Vasco busca repetir com Spinelli a fórmula de sucesso com apostas argentinas
Claudio Spinelli, enfim, foi apresentado nesta terça-feira como novo jogador do Vasco. Ainda pouco conhecido no futebol brasileiro, o atacante é mais um movimento do clube no mercado de jogadores argentinos como apostas para o ataque. Uma fórmula que vem dando frutos recentemente.
Vegetti
O exemplo mais notório, claro, é Vegetti, que deixou o clube justamente nesta janela de transferências. Antes de iniciar passagem marcante no Vasco, o argentino era desconhecido no Brasil e artilheiro e ídolo do Belgrano.
Em 2023, após múltiplas negativas na janela, o Vasco foi buscar o centroavante, então com 34 anos, depois de temporada artilheira para buscar uma nova solução para o ataque na luta dura contra o rebaixamento. Na ocasião, o time era o lanterna do Brasileirão daquele ano, na 17ª rodada.
Ele foi anunciado em uma sexta-feira, chegou num sábado e estreou domingo marcando o gol da vitória sobre o Grêmio, a primeira do Vasco após um mês sem triunfos. Em 21 jogos, ele marcou 10 gols e foi peça fundamental para livrar o clube do rebaixamento, algo que parecia impensável nas primeiras rodadas.
Era apenas o início de uma passagem marcante de quem se tornaria segundo maior artilheiro estrangeiro da história do clube, com 60 gols em 140 jogos - atrás apenas Villadoniga. No ano passado, ele foi o máximo goleador do futebol brasileiro, com 27 bolas na rede.
Cano
Três anos antes de Vegetti, foi a vez de Cano. Hoje ídolo do Fluminense, Cano era praticamente um desconhecido no Brasil e até na Argentina, após passar boa parte da carreira entre Colômbia e México. E foi o Vasco que apresentou o centroavante para os brasileiros.
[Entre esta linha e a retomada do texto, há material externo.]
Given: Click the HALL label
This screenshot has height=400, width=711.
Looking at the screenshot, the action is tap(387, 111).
Cano desembarcou no Rio de Janeiro em 6 de janeiro de 2020, como uma aposta, depois de grande passagem pelo Independiente Medellín, da Colômbia.
Foram duas temporadas em São Januário. Marcou 43 gols entre 2020 e 2021 e figura como terceiro maior artilheiro estrangeiro da história do Vasco. Apesar de muitos gols, o péssimo momento do clube foi determinante para deteriorar a relação. Durante toda passagem de Cano, o Vasco teve times tecnicamente fracos, e o argentino não conseguiu impedir o rebaixamento para a Série B.
Mais do que isso, não conseguiu levar o clube de volta à elite e teve falhas em momentos decisivos daquela campanha, que pesaram para o fim da história do argentino no Vasco.
Andrés Ríos
Voltemos no tempo mais três anos para a chegada de outra aposta argentina para o ataque do Vasco. Andrés Ríos não teve passagem tão goleadora como Cano e Vegetti, mas também foi importante entre os anos de 2017 e 2018.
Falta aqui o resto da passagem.